Teks yang Diberikan |

* * *

Sudah 75 tahun berlalu, kata merdeka masih sebuah frasa yang diingatkan sesaat ketika HUT perayaannya tiba. Meski kata itu diucapkan 200 juta penduduk Indonesia di seluruh pelosok negeri, kata merdeka tidak seperti mantra yang dapat merubah kemerdekaan yang hakiki yakni berkadilan sosial bagi seluruh rakyat Indonesia.
Merdeka ! Merdeka !. Merdeka !. Setahun sekali ia terdengar, padahal kata itu begelora ketika diucapkan. Hari ini 17 Agustus tahun 2020 teriakan itu kembali berkumandang di seluruh pelosok negeri. Dirayakan dengan pengibaran Sang Saka Merah Putih pada Hari Ulang Tahun (HUT) Kemerdekaan Republik Indonesia 17 Agustus 2020 yang ke- 75 tahun. Perayaannya kali ini jauh berbeda, tidak seperti biasa, pandemi Coronavirus Disease-2019 ( Covid-19) telah mengubahnya. Tidak ada lomba, kegiatan yang menimbulkan keramaian atau pengumpulan massa ditiadakan sebagai upaya mencegah penyebaran virus corona.

* * *

(Entri Tersimpan)
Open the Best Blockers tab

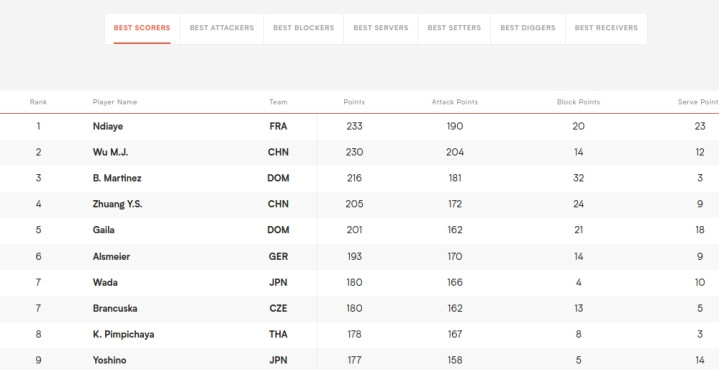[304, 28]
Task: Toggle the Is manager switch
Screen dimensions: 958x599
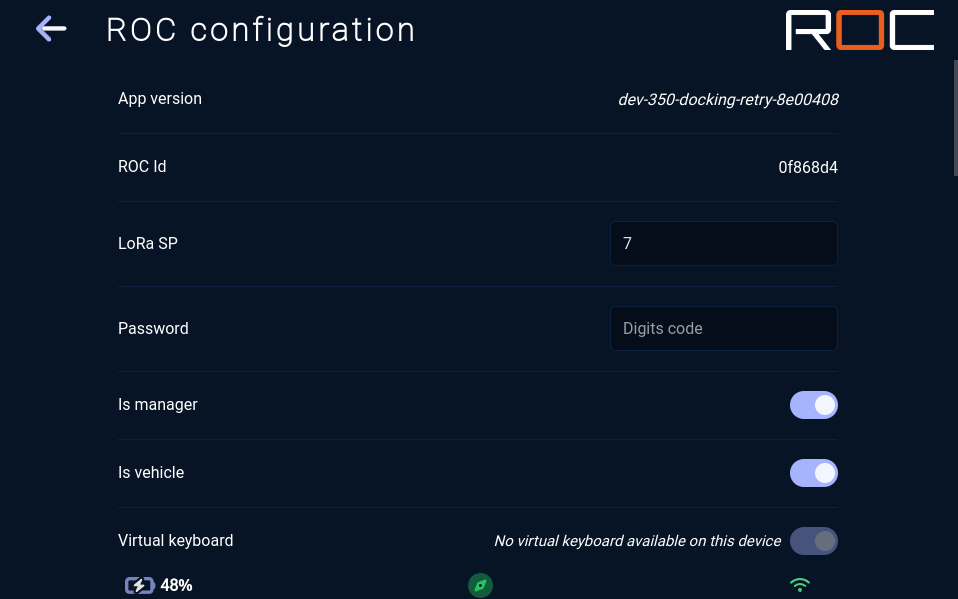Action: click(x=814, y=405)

* * *

Ketentuan Soal |
Tulis semua angka berbeda yang ditulis dengan digit di teks tentang HUT kemerdekaan di atas. Urutkan sesuai kemunculan pertamanya.

Jawaban Latihan |
75, 200, 17, 2020, 2019, 19